-- Opening Marker --
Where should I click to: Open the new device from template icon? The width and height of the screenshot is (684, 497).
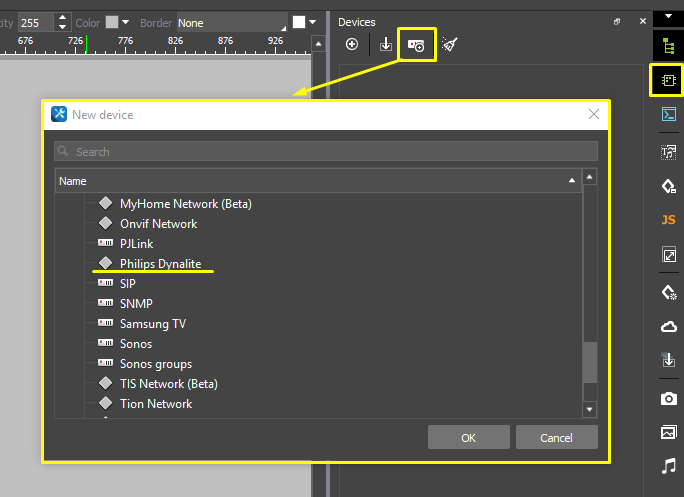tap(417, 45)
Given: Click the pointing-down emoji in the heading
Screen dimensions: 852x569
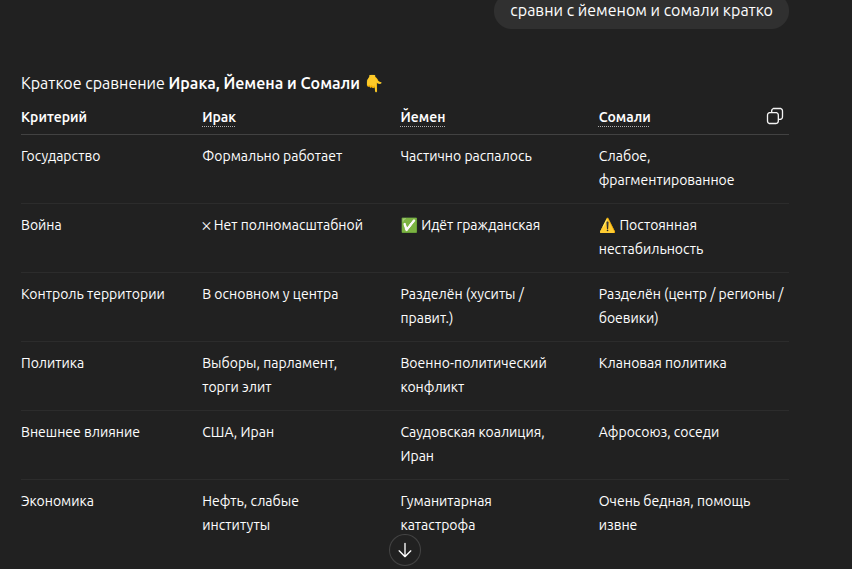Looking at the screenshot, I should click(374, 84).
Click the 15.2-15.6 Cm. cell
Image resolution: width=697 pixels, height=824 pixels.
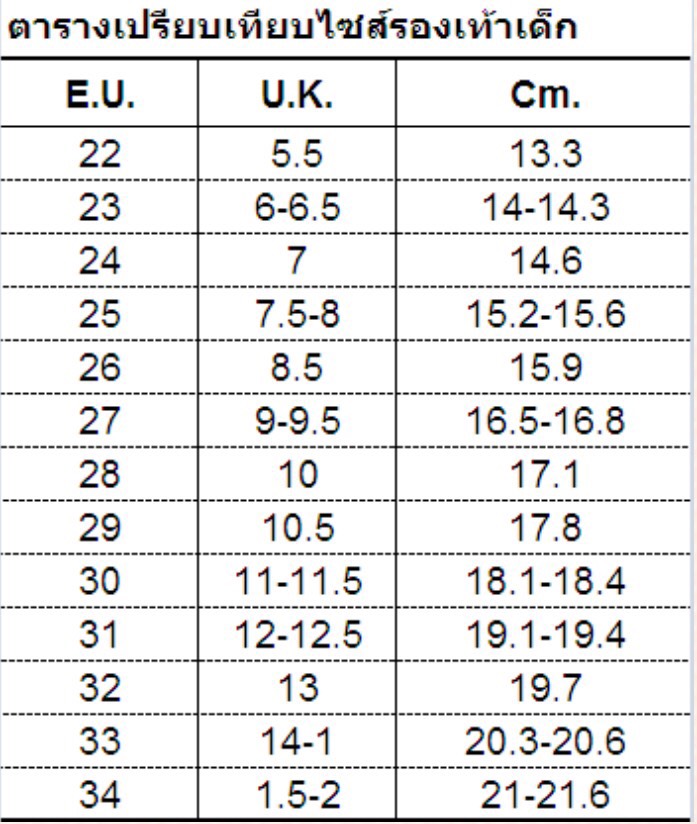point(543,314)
-- Closing Marker --
-- Opening Marker --
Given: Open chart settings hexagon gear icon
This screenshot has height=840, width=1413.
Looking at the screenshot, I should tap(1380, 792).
-- Closing Marker --
-- Opening Marker --
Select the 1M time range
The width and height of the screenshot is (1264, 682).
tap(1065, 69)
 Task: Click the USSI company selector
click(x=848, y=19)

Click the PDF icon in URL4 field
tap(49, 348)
-- Closing Marker --
» **Task to carry out**: From the records above, return each line that includes "Given".

» **Your solution**:
Given: Click the pointing-down emoji in the heading
Given: Open chart settings hexagon gear icon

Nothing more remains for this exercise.